One of the first vertically integrated global cannabis supply chains is being built by ICC International Cannabis Corp. (OTC: KNHBF) (CSE: WRLD). Why?
Because, as the global trend toward marijuana legalization intensifies, the business is confronted with a new challenge: logistics.
According to ArcView Market Research, the Cannabis Industry will be worth $57 billion per year by 2027. The global legal marijuana market is estimated to reach $146.4 billion by the end of 2025, representing a compound annual growth rate of 24.9 per cent between 2017 and 2025.
One issue is that producers must first get their products to consumers.
The legal status of cannabis is changing all across the world. Even in now-legalized Canada, the restrictions varied drastically from one province to the next. It becomes even more complicated when you factor in the international landscape.
Companies that have complete control over growth, manufacturing, and distribution have wide influence over the market. Vertically integrated businesses increase efficiency and reliability and gain a significant competitive advantage over their competitors.
Until now, there was no global supply system in place to get $57 billion worth of cannabis from the farm to customers worldwide.
How much longer will the market overlook this chance?
With the market capitalizations of large marijuana companies skyrocketing, such as Tilray at $11.5 billion, Canopy Growth at $14.7 billion, Aurora Cannabis at $8.37 billion, and GW Pharmaceuticals at $4.7 billion, investors are looking for niches within the business to profit from.
Auxly recently made a strategic investment of $5 million in ICC International Cannabis Corp. Not only does the merger of ICC and Auxly add significant option value to both companies’ international platforms, effectively expanding their combined international footprint to 22 countries across five continents, but it also demonstrates that a company known for making timely strategic investments chose ICC as its next strategic investment.

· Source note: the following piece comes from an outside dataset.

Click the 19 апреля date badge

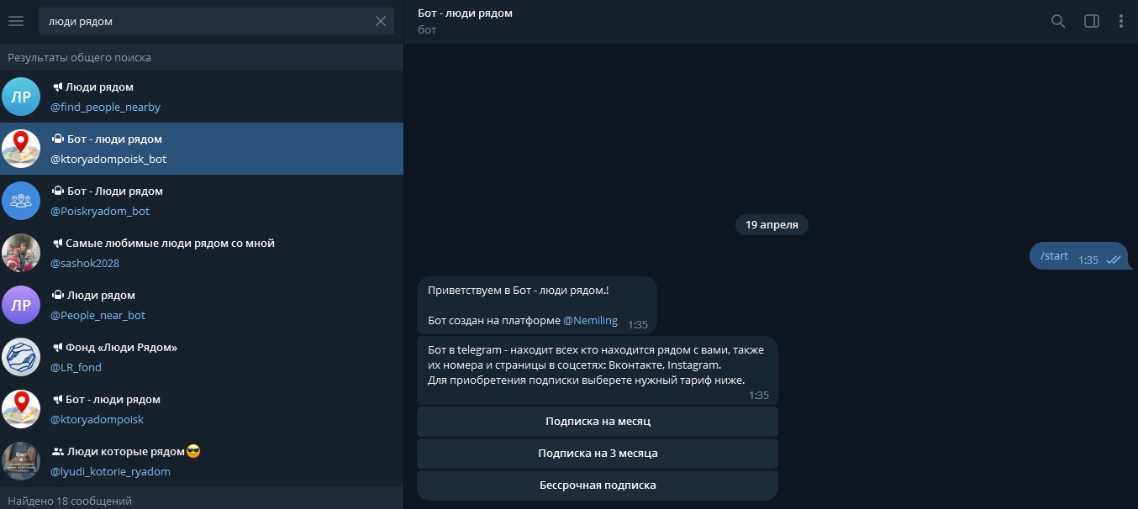click(x=772, y=224)
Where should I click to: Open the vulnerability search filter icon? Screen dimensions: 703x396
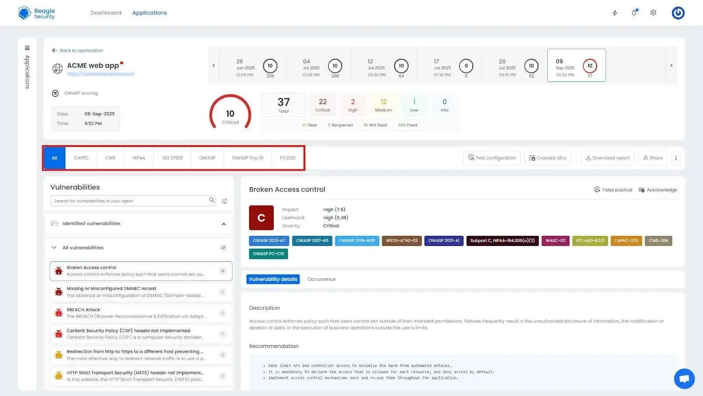click(225, 201)
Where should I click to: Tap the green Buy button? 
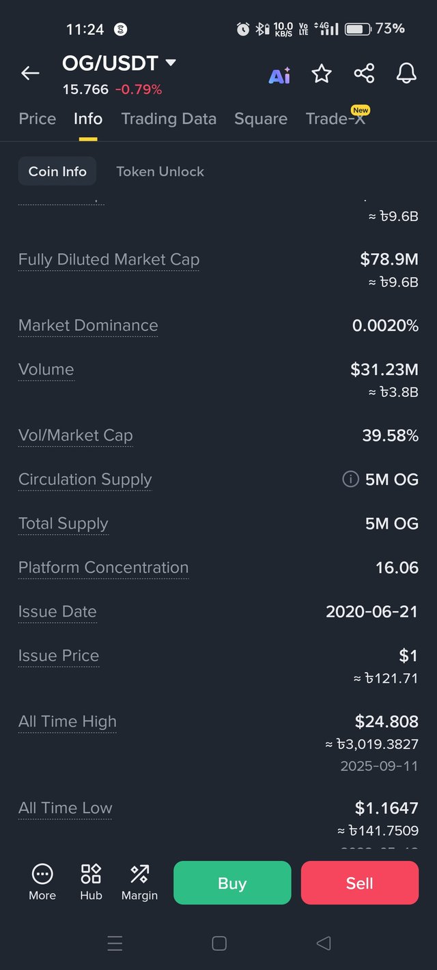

ICC now has a market capitalization of around $258 million. It is a sliver of the size of the big growers. With Fortune 500, beverage, and tobacco companies vying for a piece of the estimated $57 billion markets and no existing global supply chain to get the product from the farm to consumers all over the world, investors and major players in the space are starting to “catch on” to the marijuana distribution problem, potentially positioning ICC International Cannabis Corp (OTC: KNHBF) (CSE: WRLD) as one of the biggest winners as the industry matures.
laying the groundwork for a global cannabis conglomerate
Please take a peek at what Walmart has to offer: They have a market capitalization of $280 billion. After Poland, with $500 billion in revenue in 2017, they are the world’s 24th largest economy. Why did they triumph over tens of thousands of other big-box retailers? They were relentless in their supply chain optimization and use of cutting-edge technology.

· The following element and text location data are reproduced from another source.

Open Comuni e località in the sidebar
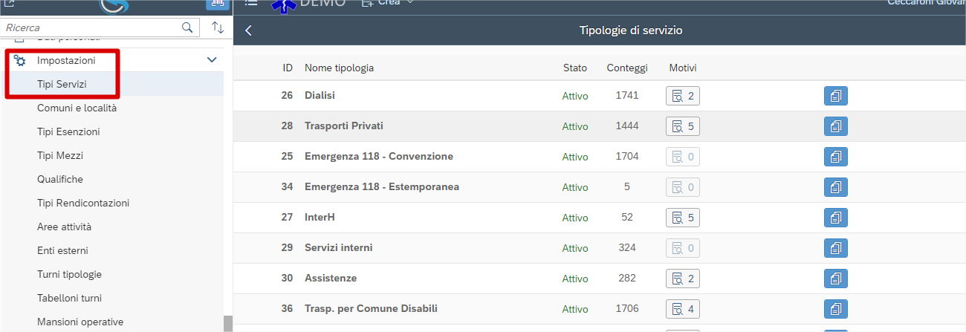 click(x=77, y=108)
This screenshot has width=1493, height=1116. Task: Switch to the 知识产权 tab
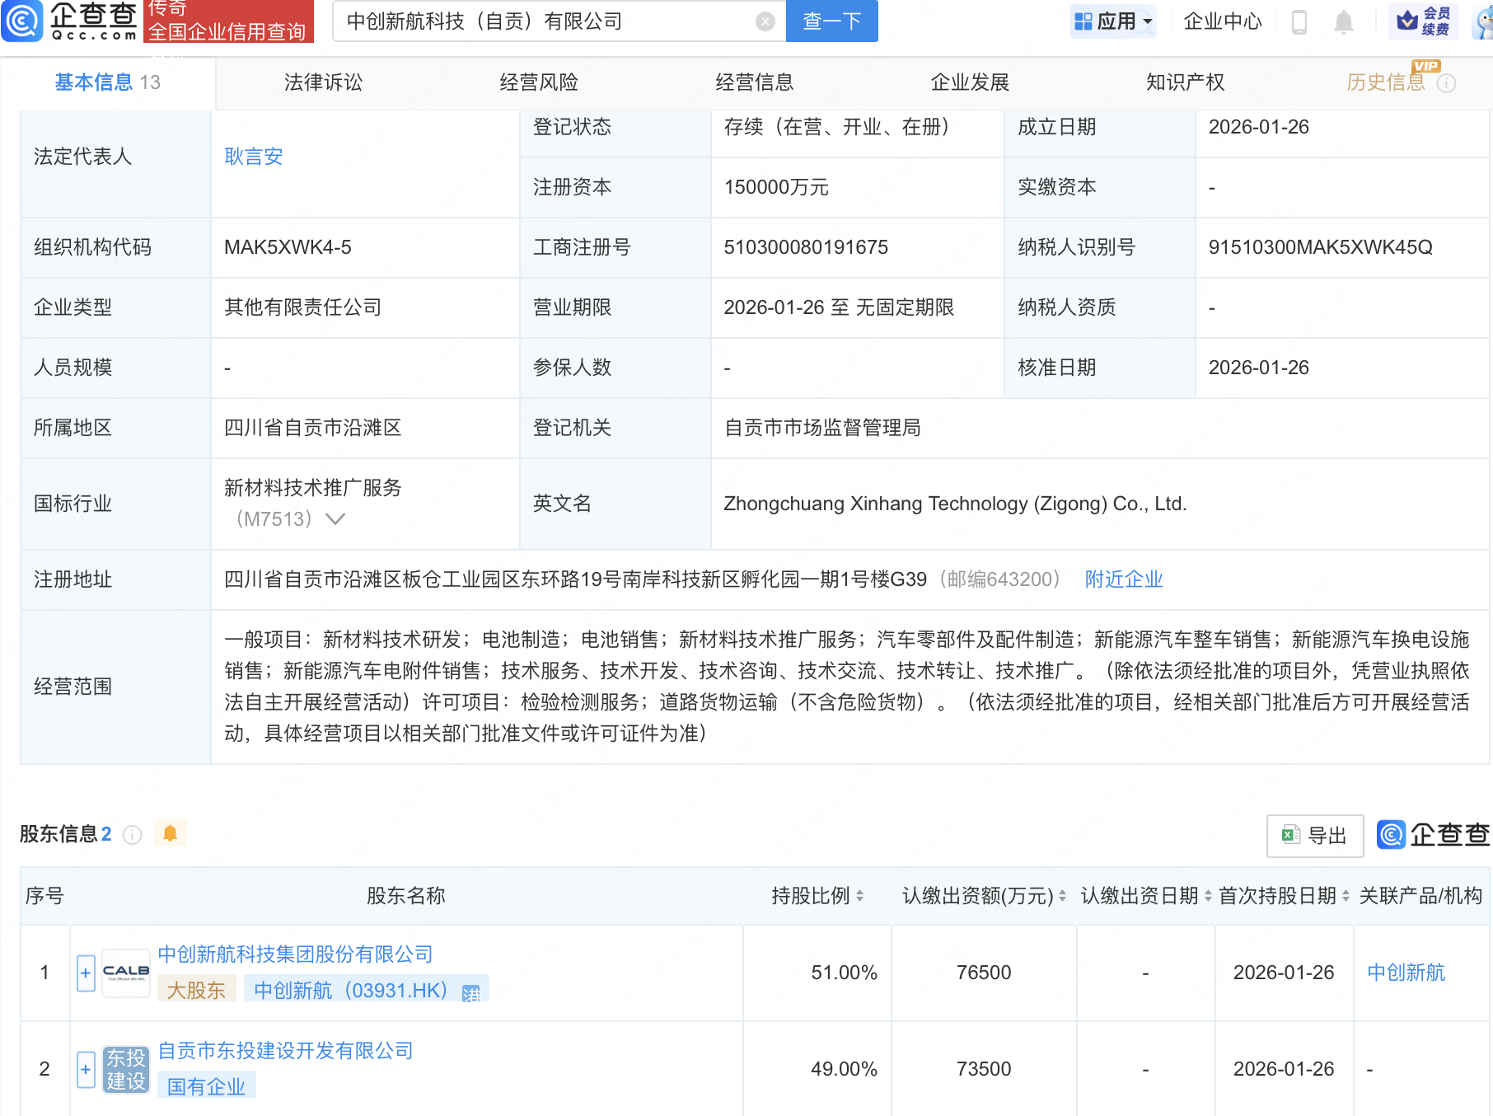(x=1185, y=82)
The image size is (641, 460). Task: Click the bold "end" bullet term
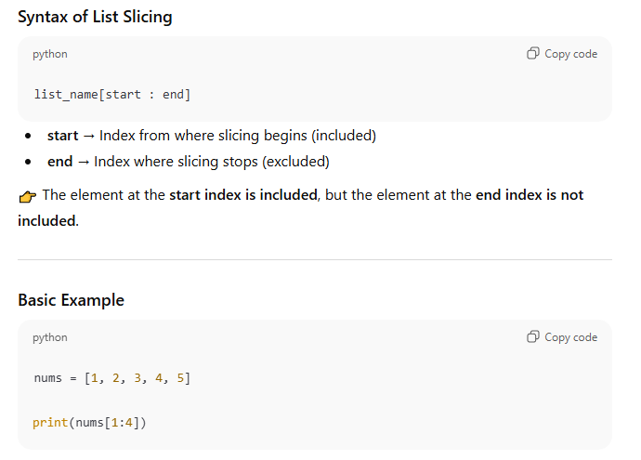point(59,162)
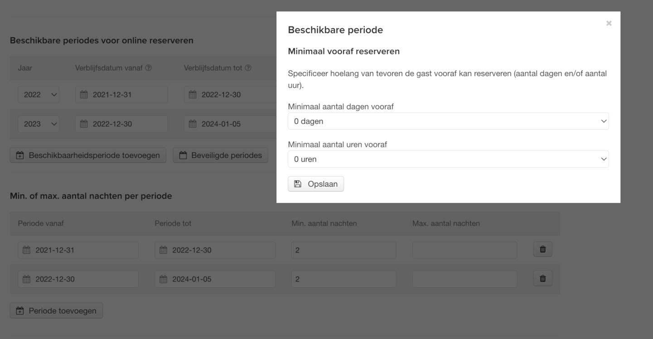Open the 2023 year dropdown
The image size is (653, 339).
(39, 124)
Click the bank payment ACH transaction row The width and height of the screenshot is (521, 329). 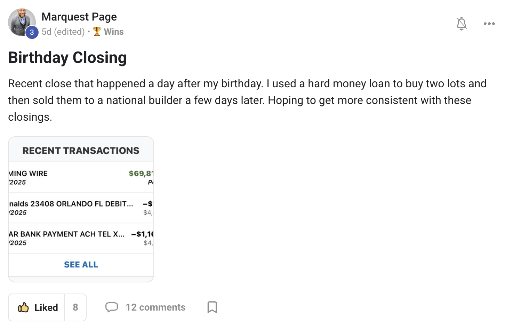(x=81, y=238)
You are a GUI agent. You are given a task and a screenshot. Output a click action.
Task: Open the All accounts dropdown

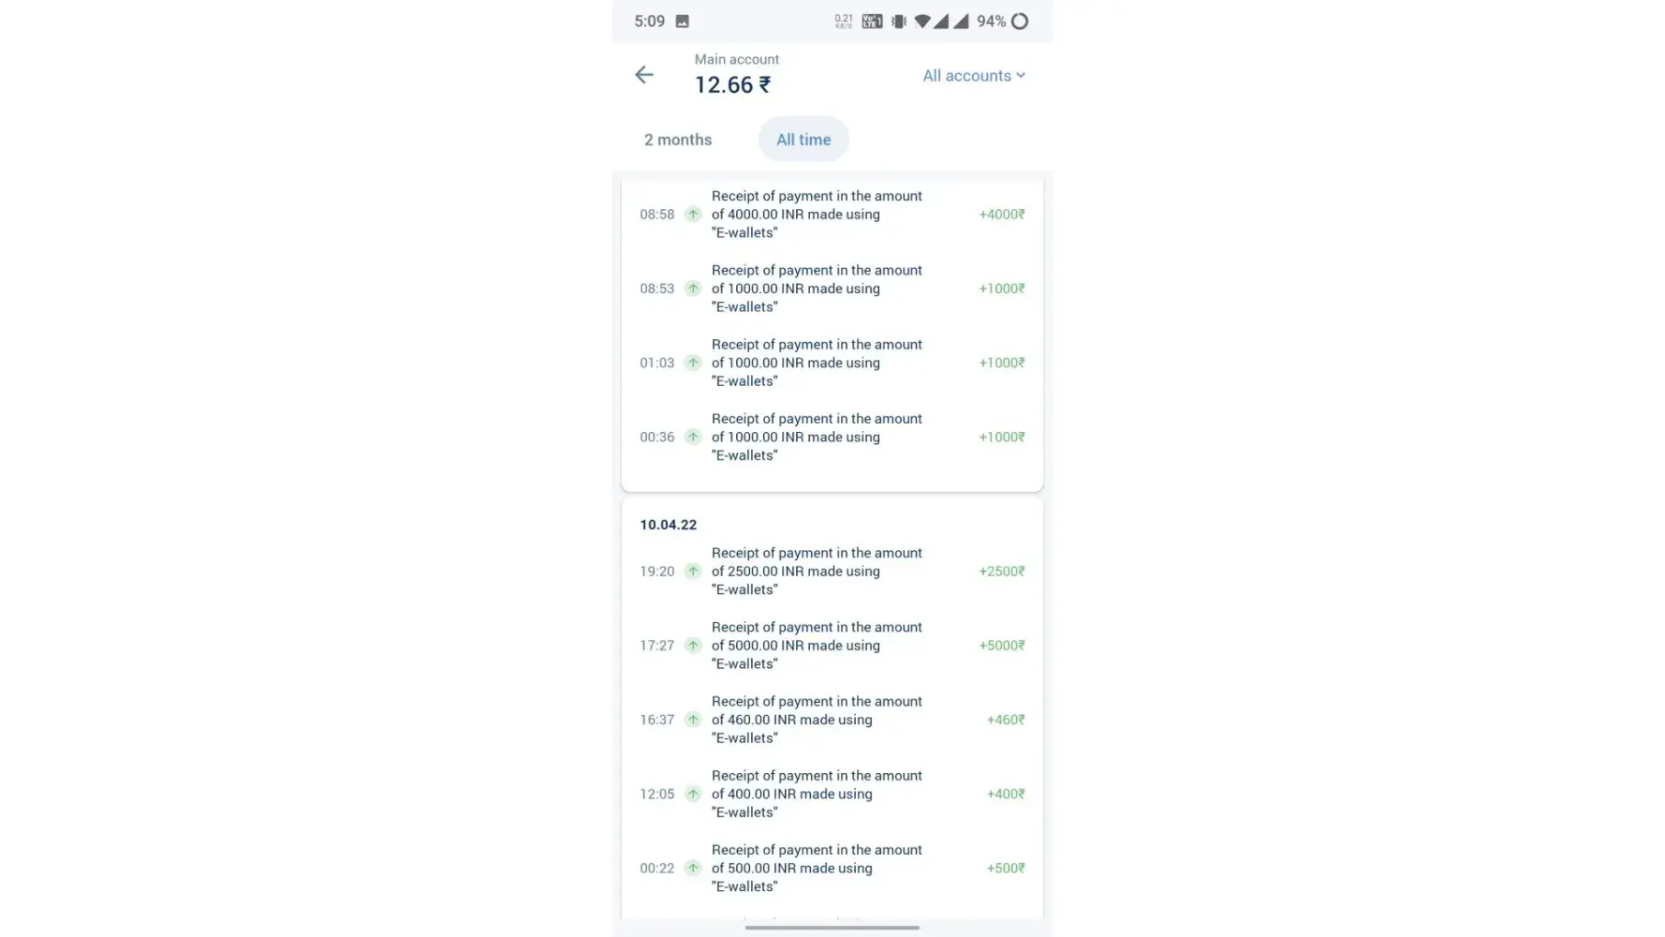[x=973, y=76]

Amazon had a similar storey: they weren’t the only online e-commerce platform, but they were the most effective. Jeff Bezos spent billions on developing and optimizing his logistical infrastructure. Amazon paid $775 million for Kiva Systems, the maker of warehouse robots, gradually replacing humans in Amazon’s global “pack and ship” operations. Amazon has a market capitalization of more than $1 trillion, which the market has rewarded.

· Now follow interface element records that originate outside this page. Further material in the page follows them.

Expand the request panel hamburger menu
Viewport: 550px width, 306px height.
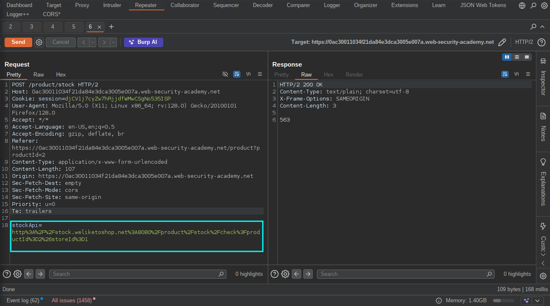(x=260, y=74)
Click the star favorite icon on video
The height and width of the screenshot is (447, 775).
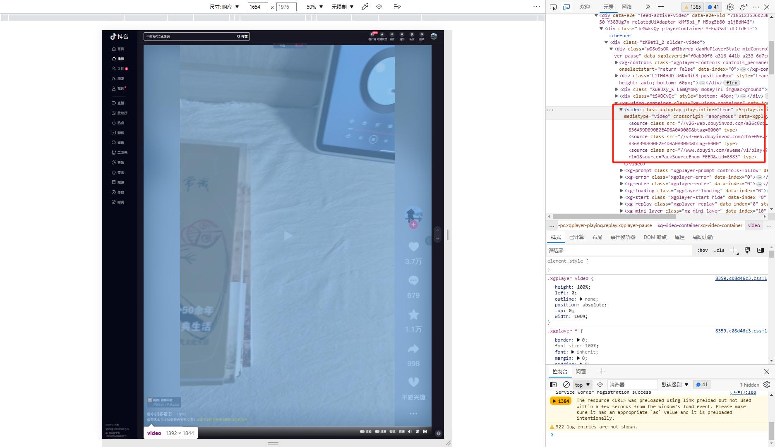click(x=413, y=315)
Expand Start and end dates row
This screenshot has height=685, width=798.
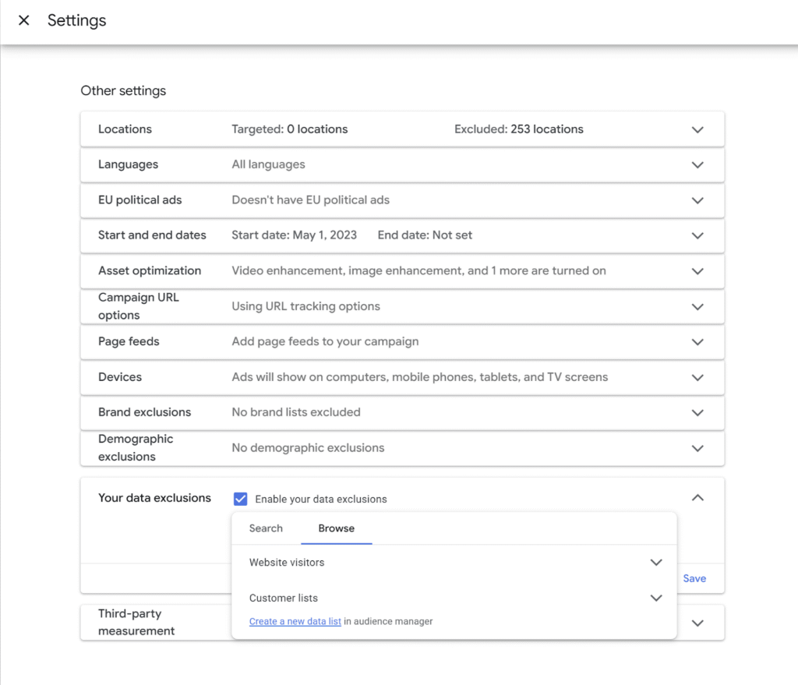coord(697,235)
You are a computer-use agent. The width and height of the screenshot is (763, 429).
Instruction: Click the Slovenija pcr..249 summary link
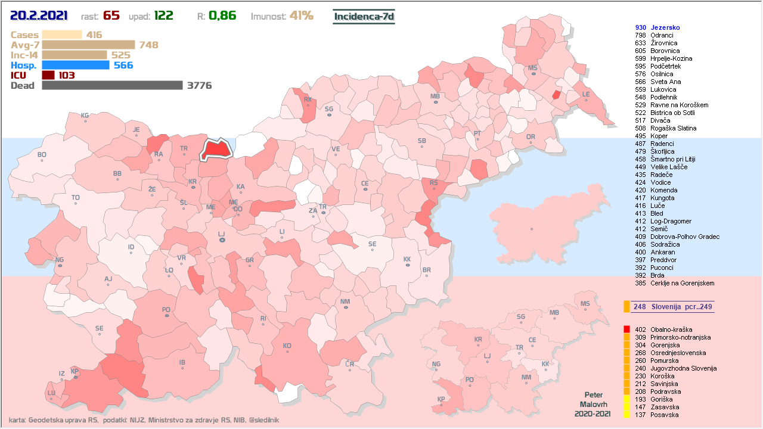[672, 307]
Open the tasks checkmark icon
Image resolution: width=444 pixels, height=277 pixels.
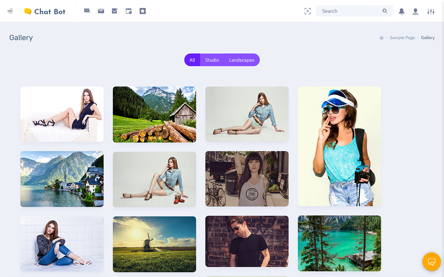[115, 11]
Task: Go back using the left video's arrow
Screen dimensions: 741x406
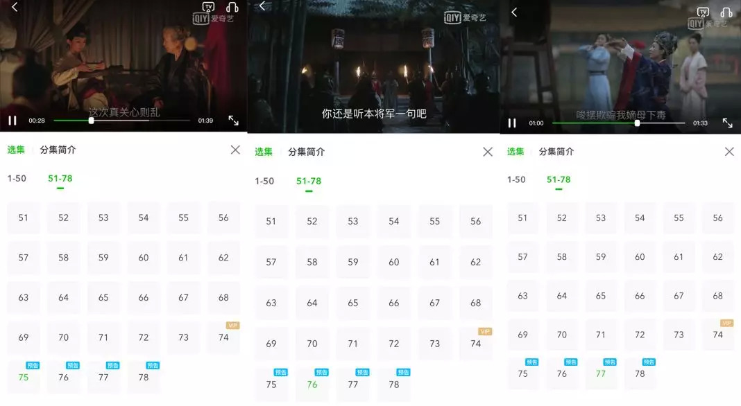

ICC International Cannabis Corp. (OTC: KNHBF) (CSE: WRLD) is securing worldwide distribution. They just purchased 50% of Marathon Global Inc., an exclusive arrangement with Cosmos Holdings Inc., a European pharmaceutical distributor, to gain rights to supply marijuana to around 35,000 pharmacies in 16 countries.
ICC International Cannabis has agreements in place with subsidiaries in Colombia, Denmark, Greece, and the Kingdom of Lesotho for European-based pharmaceutical distribution, wholesale importation, research and development, as well as licences to cultivate, produce, distribute, store, and export Cannabis and Cannabis derivatives and industrial hemp.